The one or more processors may be further configured to determine the importance using a metric learning loss function.
The one or more processors may be further configured to determine the importance using a gradient of each of the at least one original feature map with respect to an output of the first artificial neural network model for the input data.
The one or more processors may be further configured to calculate the evaluation value based on a distance, considering the importance, between each of the at least one original feature map and a feature map corresponding to each of the at least one original feature map among the at least one quantized feature map.
The one or more processors may be further configured to calculate the evaluation value based on a distance between a result of applying the importance of each element of a feature map generated by an i-th layer of the first artificial neural network model among the at least one original feature map to the feature map generated by the i-th layer of the first artificial neural network model and a result of applying the importance of each element of the feature map generated by the i-th layer of the first artificial neural network model to a feature map generated by an i-th layer of the second artificial neural network model among the at least one quantized feature map.
According to disclosed embodiments, it is not required to secure a separate validation data set or label a data set in order to validate a quantized model, and the importance of each element of a feature map generated by an unquantized original model is used to evaluate the performance of the quantized model, and thus the quantized model may be precisely evaluated compared to the prior art.
Hereinafter, specific embodiments of the present invention will be described with reference to the accompanying drawings. The following detailed description is provided to assist in a comprehensive understanding of the methods, devices and/or systems described herein. However, the detailed description is only illustrative, and the present invention is not limited thereto.

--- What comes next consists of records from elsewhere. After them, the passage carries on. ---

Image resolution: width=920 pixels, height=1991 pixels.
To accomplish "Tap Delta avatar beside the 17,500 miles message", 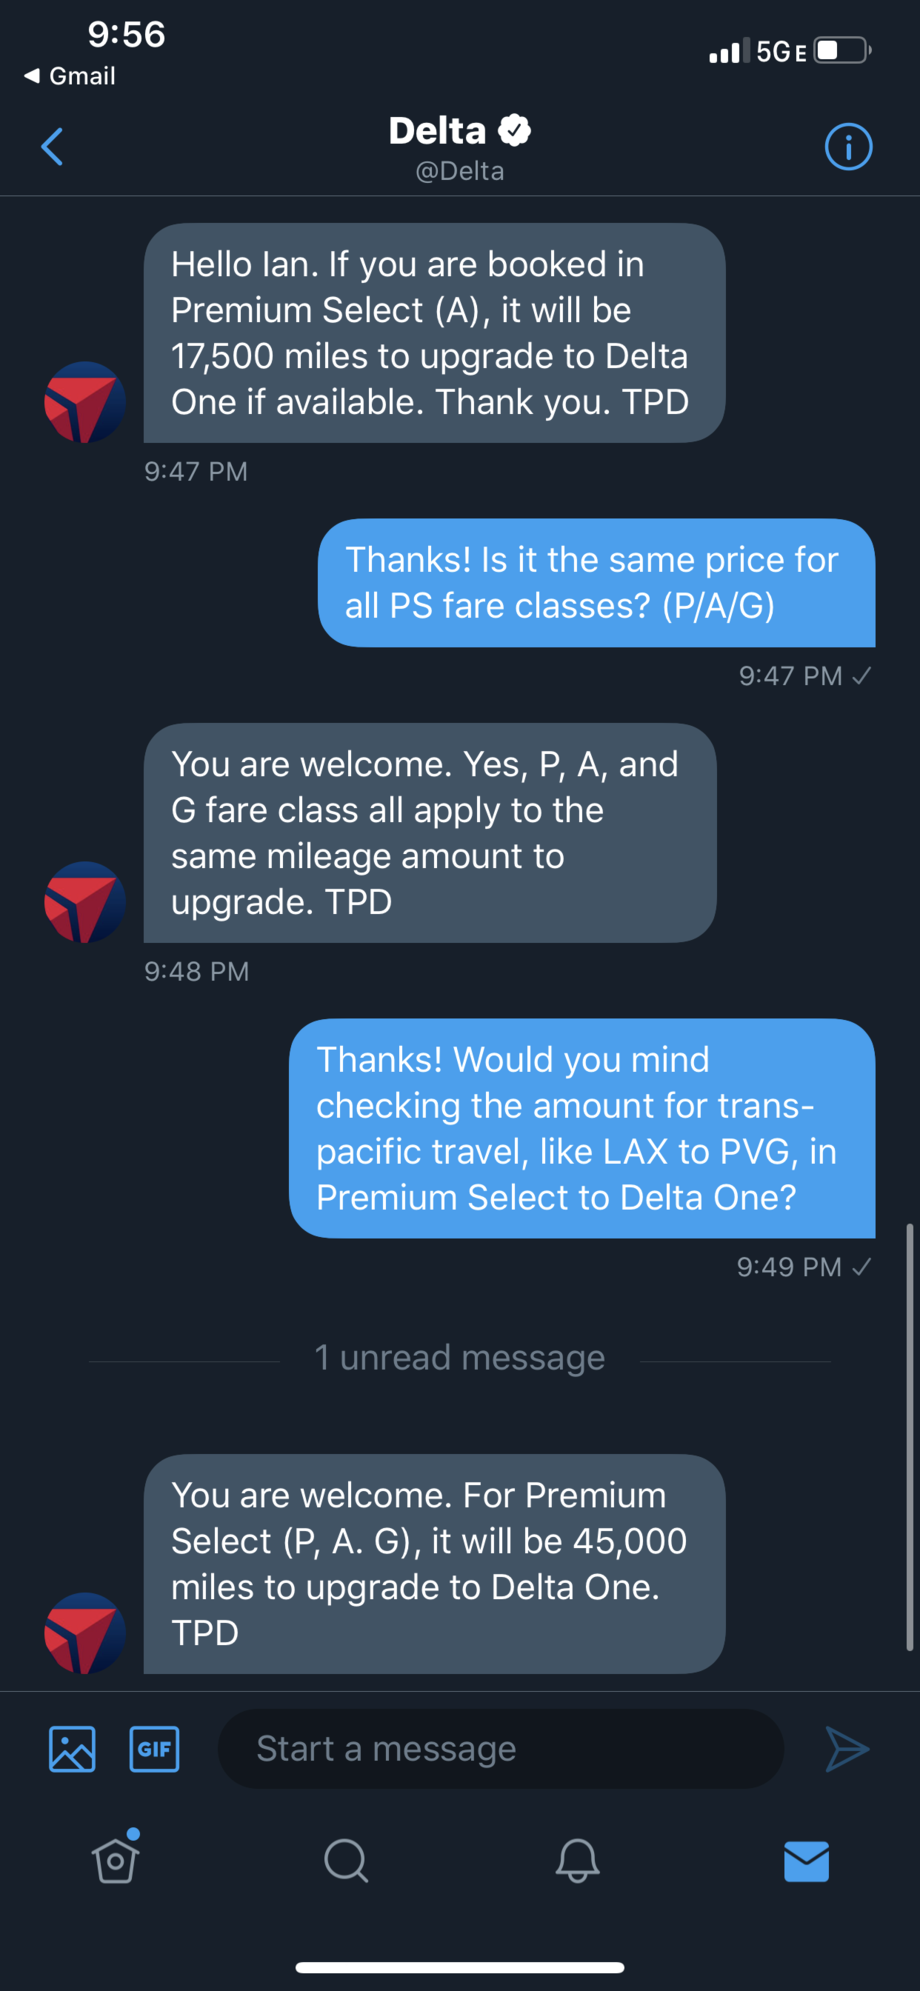I will [85, 402].
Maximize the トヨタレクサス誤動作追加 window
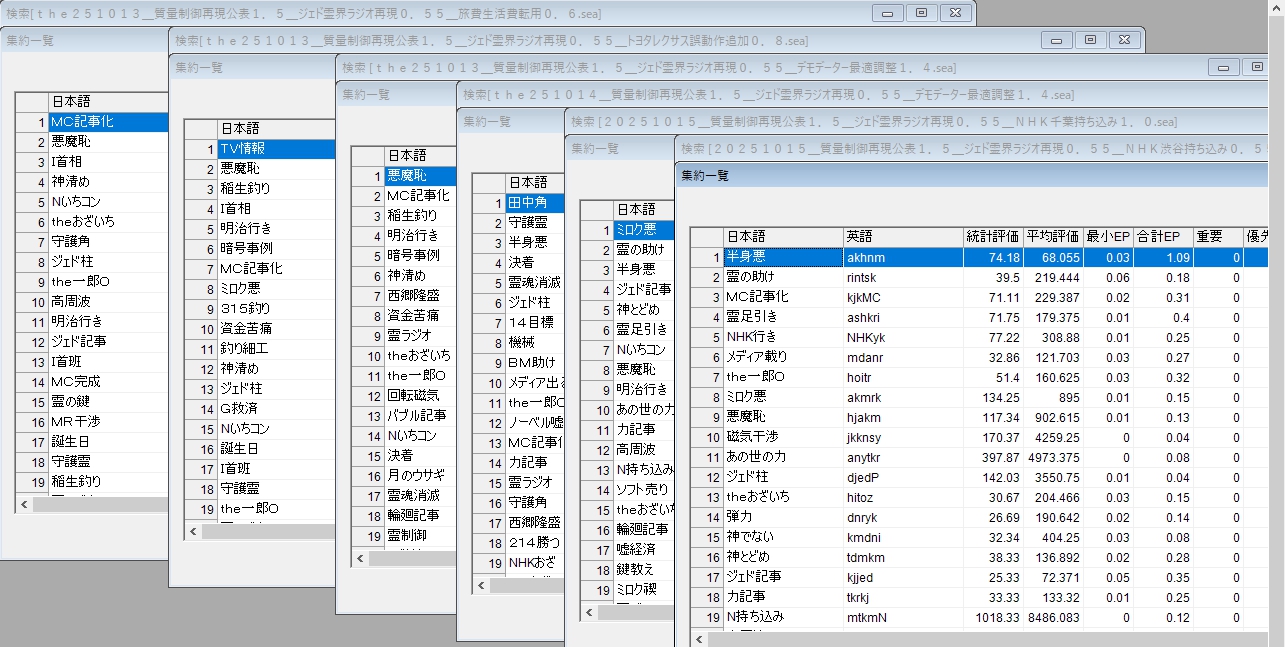 pyautogui.click(x=1090, y=40)
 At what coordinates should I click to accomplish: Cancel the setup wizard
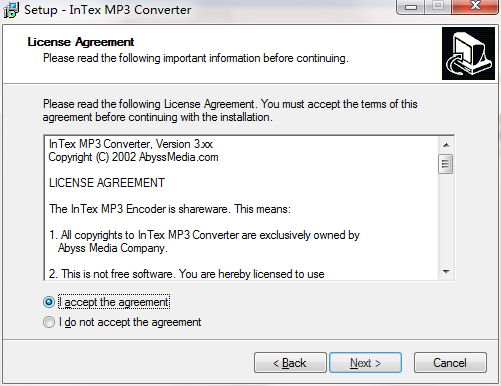coord(450,363)
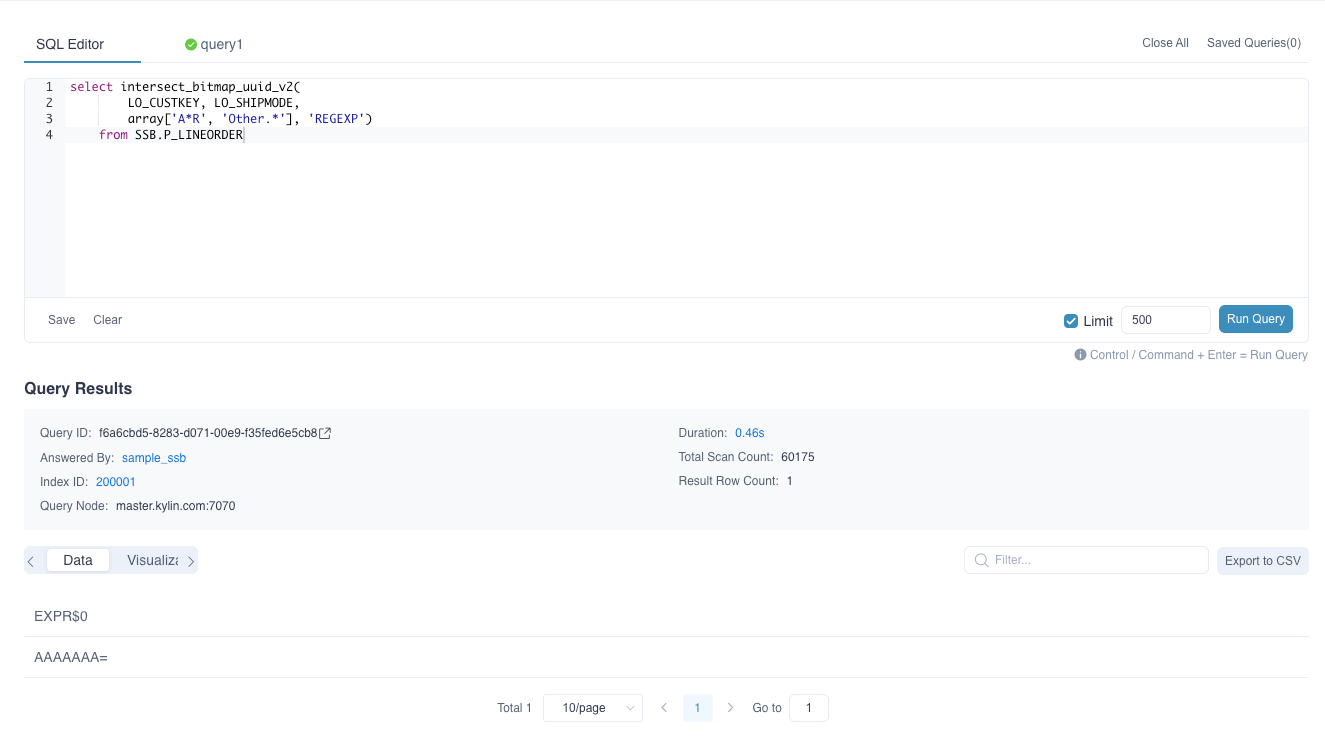Export results using Export to CSV
Viewport: 1325px width, 743px height.
(1262, 561)
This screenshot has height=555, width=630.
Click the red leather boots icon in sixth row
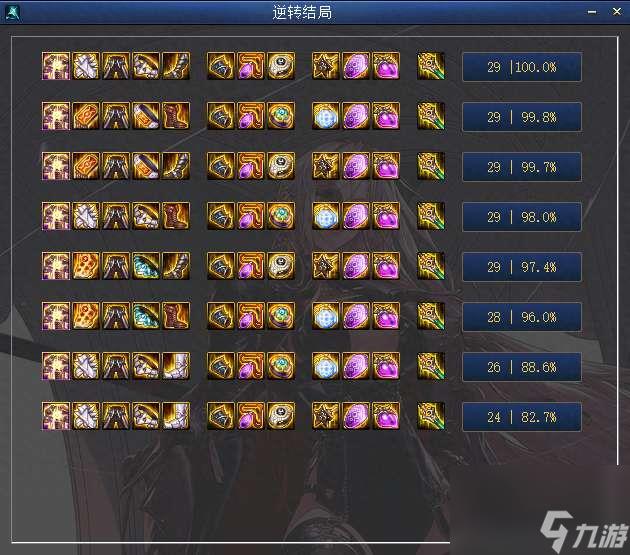click(176, 316)
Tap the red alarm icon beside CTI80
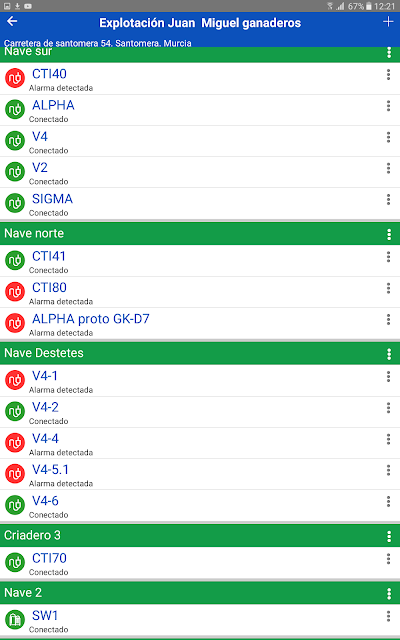 coord(15,292)
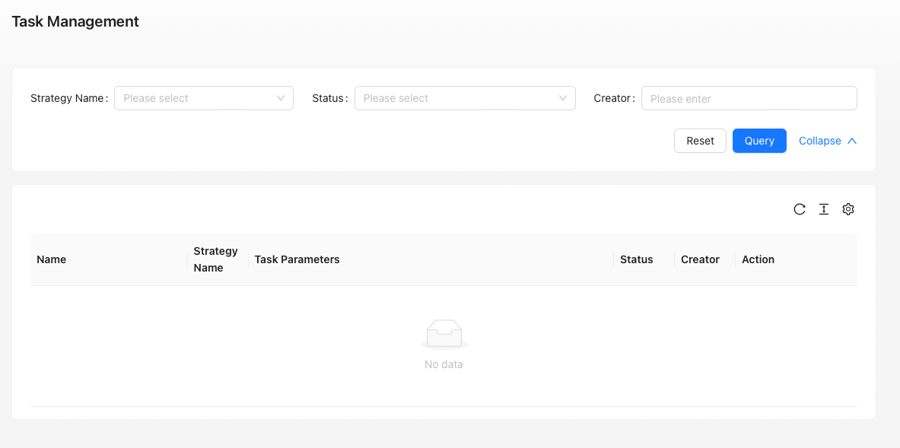Screen dimensions: 900x448
Task: Click the empty inbox No data icon
Action: coord(444,334)
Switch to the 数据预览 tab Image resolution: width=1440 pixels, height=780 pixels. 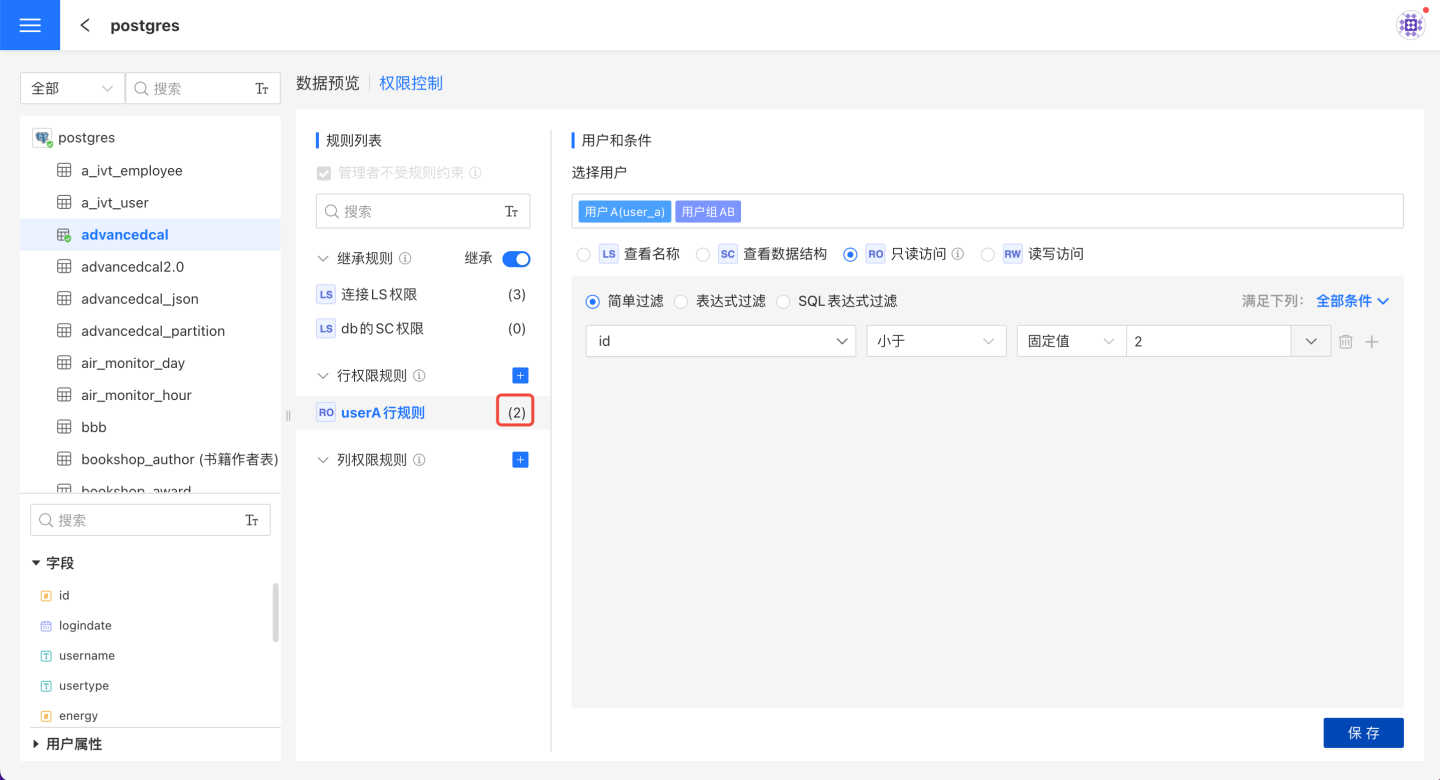coord(328,83)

In describing embodiments of the present invention, when a specific description of known technology related to the present invention is deemed to make the gist of the present invention unnecessarily vague, the detailed description thereof will be omitted. The terms used below are defined in consideration of functions in the present invention, but may vary in accordance with the customary practice or the intention of a user or an operator. Therefore, the terms should be defined based on whole content throughout the present specification. The terms used herein are only for describing the embodiments of the present invention, and should not be construed as limitative. A singular expression includes a plural meaning unless clearly used otherwise. In the present description, expressions such as “include” or “have” are for referring to certain characteristics, numbers, steps, operations, components, some or combinations thereof, and should not be construed as excluding the presence or possibility of one or more other characteristics, numbers, steps, operations, components, some or combinations thereof besides those described.
Referring to
In an embodiment, the feature map generator 110, the importance calculator 120, and the evaluator 130 may be implemented using one or more physically separated devices or may be implemented using at least one processor or a combination of at least one processor and software, and may not be clearly differentiated from each other in terms of specific operation unlike the illustrated example.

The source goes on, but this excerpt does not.